Tuhan mengutus siapa pun yang Ia kehendaki. Dalam pengutusan itu, Tuhan tidak membedakan latar belakang suku, ras, golongan, jenis kelamin, pekerjaan, umur, dan agama. Tuhan hanya membutuhkan kerelaan hati dari umat manusia untuk mau menjadi mitra kerja-Nya untuk melaksanakan tugas perutusan-Nya hanya demi kemuliaan nama Tuhan.

Camkanlah bahwa Tuhan senantiasa memanggil dan menunggu kesiapan dan keputusan umat-Nya untuk diutus membebaskan umat-Nya dari belenggu penjajahan. Khusus untuk internal bangsa Papua, Tuhan senantiasa memanggil dan menunggu kerelaan setiap individu untuk membangun Persatuan Nasional Papua dan Pemulihan Diri untuk maju melangkah bersama menuju puncak revolusi iman (kemenangan iman). Dan untuk Indonesia, Tuhan senantiasa memanggil dan menunggu membuka hatinya dan rela untuk menangani dan menuntaskan masalah masalah Papua Barat. Tuhan juga senantiasa memanggil dan menunggu kerelaan hati dari masyarakat Internasional, baik secara individu, lembaga non pemerintah, Pemerintah maupun PBB untuk mendengar dan bertindak atas jeritan dan teriakan pembebasan dari rakyat bangsa Papua Barat.

Saat ini, Tuhan sedang memanggil nama Anda di mana pun Anda berada, seperti Tuhan memanggil nabi Musa untuk membebaskan umat-Nya bangsa Israel. Siapa pun yang mendengar suara Tuhan, siapa pun yang membuka hatinya, Tuhan mengutusnya untuk membebaskan umat-Nya di Tanah Papua, baik dukungan secara langsung maupun secara tidak langsung. Apakah Anda mengalami, atau melihat, atau mendengar, atau membaca atas penderitaan, jeritan dan teriakan pembebasan umat Tuhan di tanah Papua?
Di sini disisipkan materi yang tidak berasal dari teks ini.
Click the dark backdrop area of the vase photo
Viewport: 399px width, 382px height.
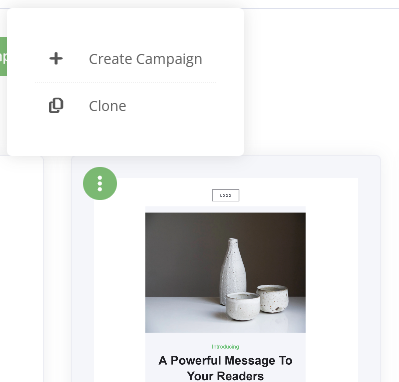(180, 250)
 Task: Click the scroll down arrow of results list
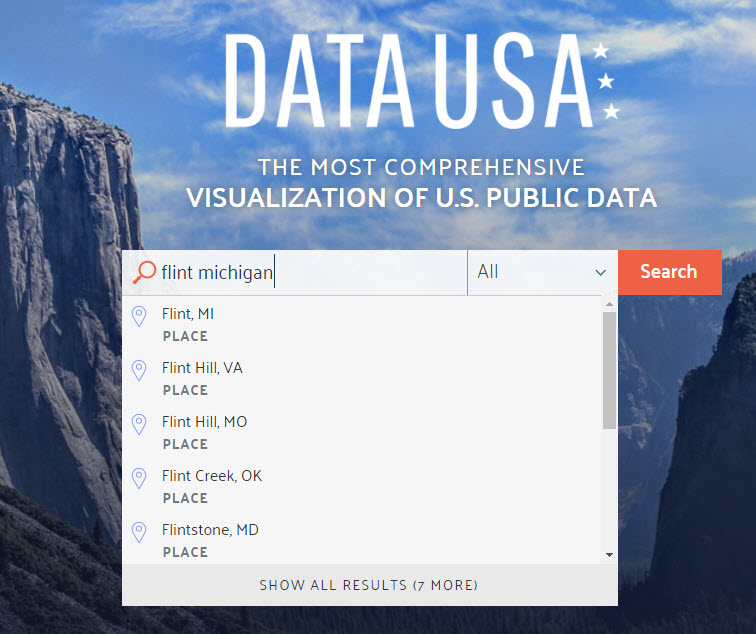pos(609,555)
Tuhan telah mendengar jeritan dan teriakan pembebasan bangsa Papua dari penindasan RI. Karena itu, Tuhan sudah dan sedang memanggil umat manusia siapa pun Anda, (sama seperti nabi Musa) untuk bebaskan umat Tuhan di tanah Papua. Apakah Anda mendengar bahwa Tuhan sedang memanggil nama Anda untuk menolong sesama umat manusia yang dibelenggu tirani penindasan di Tanah Papua? Apa respon Anda terhadap panggilan Tuhan itu?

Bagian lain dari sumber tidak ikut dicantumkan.